Editing Modernism in Canada


June 11, 2010

Standardisation & its (dis)contents

At lunch today a few of us met to talk with Meagan about strategies for standardising our projects, including personographies and placeographies, so as to make our various editions as interoperable as possible and to avoid duplicating each others’ labour. By happy chance we were joined by Susan Brown, who mentioned that CWRC is also working towards a standardised personography template which it might make sense for us to use too, given that EMiC will be one of the projects swimming around in the CWRC ‘fishtank’ (or whatever the term was that Susan used in her keynote).

One outcome of doing this is that our EMiC editions and authors could then be more easily connected by researchers to literatures outside Canada – eg. through the NINES project – which would be brilliant in terms of bringing them to the attention of wider modernist studies.

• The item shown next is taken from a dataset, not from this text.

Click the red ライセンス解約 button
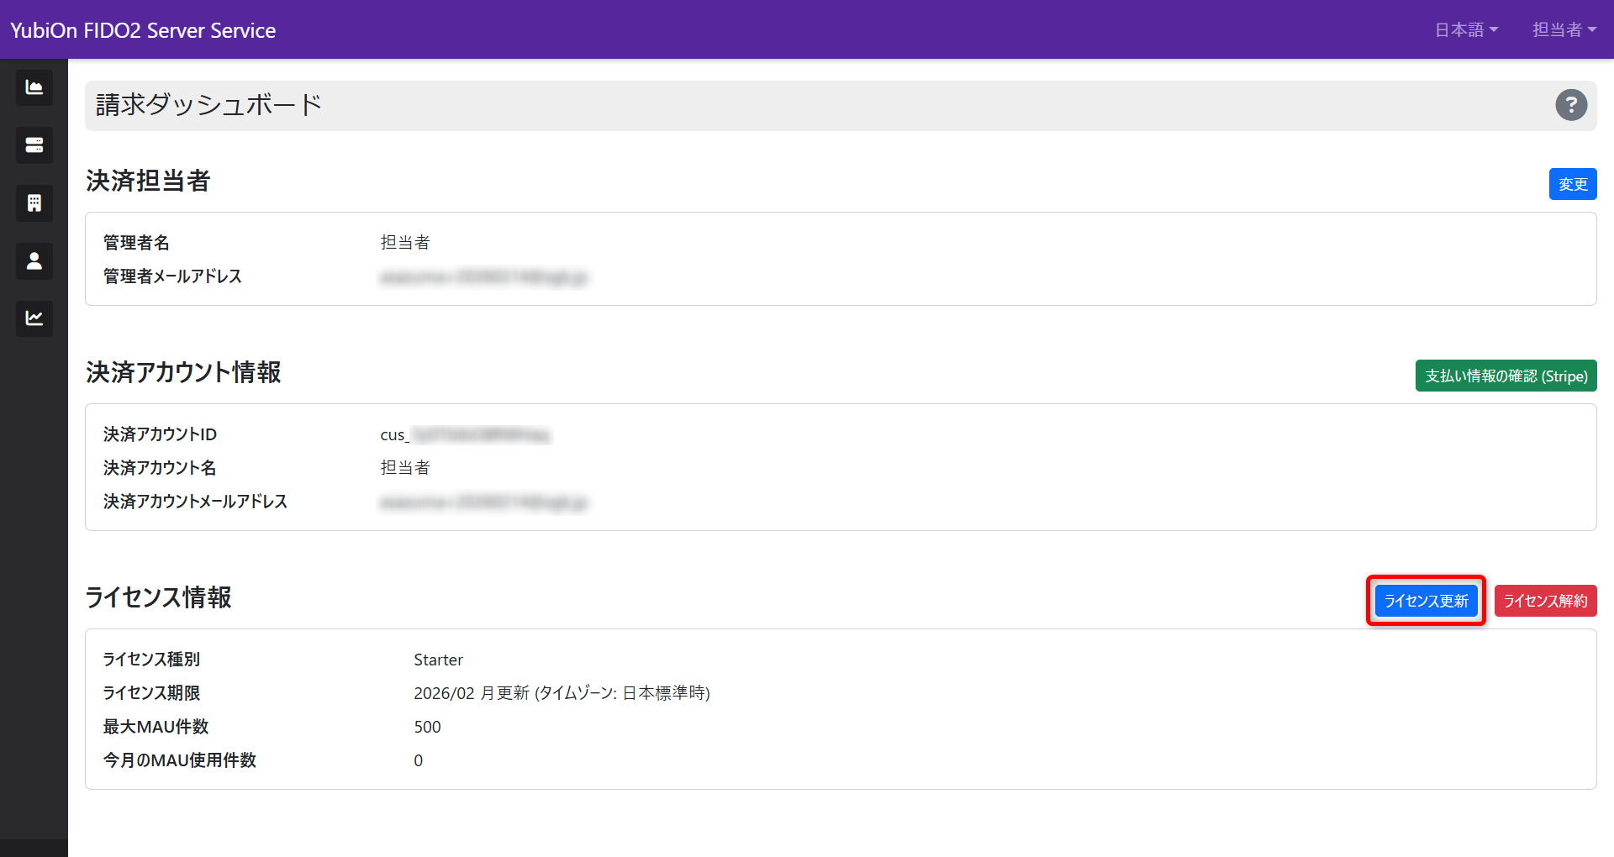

Meagan and Martin are, unsurprisingly, way ahead of TEI newbies such as me to whom this standardisation issue has only just occurred, and they are already working on it, in the form of a wiki. But, as Meagan said, they would like to hear from us, the user community, about what we would like to see included. Some things will be obvious, like birth and death dates, but might we also want to spend time, for example, encoding all the places where someone lived at all the different points in their life? That particular example seems to me simultaneously extremely useful, and also incredibly time-consuming. It also seems important to encode people’s roles – poet, editor, collaborator, literary critic, anthologist etc – but we need to have discussions about what that list looks like, and how we define each of the terms. Then there are the terms used to describe the relationships between people. What does it mean that two people were ‘collaborators’, for instance? (New Provinces has six people’s names on the cover but the archive makes it very clear that two of them had much more editorial sway than the others.) And how granular do we want to get with our descriptions?

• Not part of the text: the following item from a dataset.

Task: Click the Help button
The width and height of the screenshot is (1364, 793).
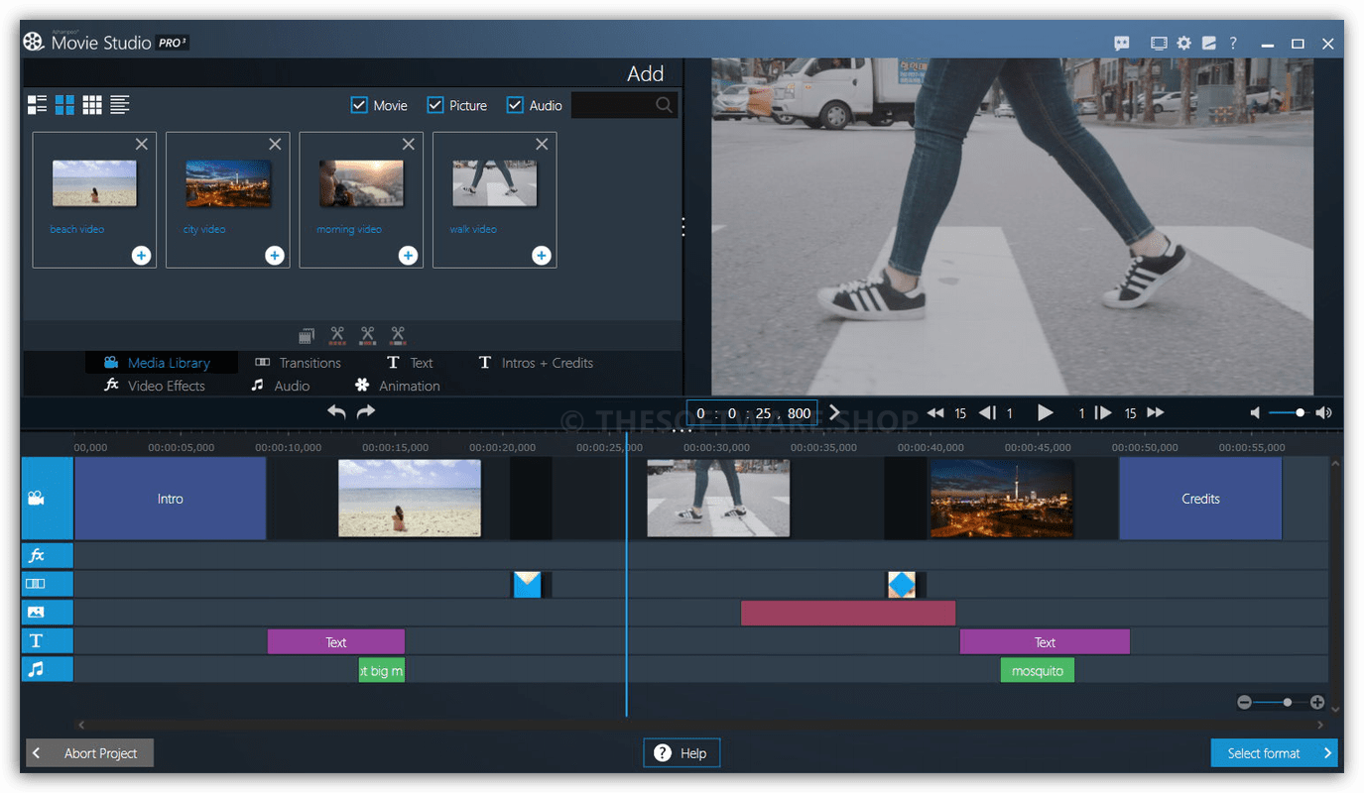Action: click(682, 752)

As for placeographies: as I’ve already said on the #emic twitterfeed, one very easy way to standardise these is to ensure we all use the same gazetteer for determining the latitude and longitude of a place when we put in our <geo> codes. I suggest this one at The Atlas of Canada. Once you have the latitude and longitude, there are plenty of sites that will convert them to decimals for you (one example is here).

As Paul pointed out, it’s worth making the most of times when we meet face-to-face, because as we go along, our projects will change and our analytical interests will be clarified, and the things we need to encode will only make themselves clear gradually. So let’s take advantage of the summer institues and conferences to talk about the changing needs of our projects, and our evolving research questions, because it’s often quicker to have these conversations in person.

Perhaps others who were around the table could chime in with things I’ve forgotten or misrepresented. And for everyone: what are your wish lists of things that you’d like to see included in our -ographies?